What the exercise asks: What is needed is an exact repeat of the lines from the line containing "FM (43, 587)" through the final line of the entries below, and nothing else.

Dataset records:
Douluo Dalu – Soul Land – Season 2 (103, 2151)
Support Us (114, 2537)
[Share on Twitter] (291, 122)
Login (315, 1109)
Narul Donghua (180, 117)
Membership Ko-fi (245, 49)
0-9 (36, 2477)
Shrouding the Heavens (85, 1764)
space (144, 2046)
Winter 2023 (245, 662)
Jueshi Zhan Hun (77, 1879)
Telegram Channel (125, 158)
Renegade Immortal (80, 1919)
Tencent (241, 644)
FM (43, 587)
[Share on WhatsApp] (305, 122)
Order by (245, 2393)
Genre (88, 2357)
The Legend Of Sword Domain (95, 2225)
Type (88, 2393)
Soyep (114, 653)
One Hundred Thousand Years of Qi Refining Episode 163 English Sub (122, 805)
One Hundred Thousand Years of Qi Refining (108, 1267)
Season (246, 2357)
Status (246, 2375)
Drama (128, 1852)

Output of the task:
FM (43, 587)
[Share on WhatsApp] (305, 122)
Order by (245, 2393)
Genre (88, 2357)
The Legend Of Sword Domain (95, 2225)
Type (88, 2393)
Soyep (114, 653)
One Hundred Thousand Years of Qi Refining Episode 163 English Sub (122, 805)
One Hundred Thousand Years of Qi Refining (108, 1267)
Season (246, 2357)
Status (246, 2375)
Drama (128, 1852)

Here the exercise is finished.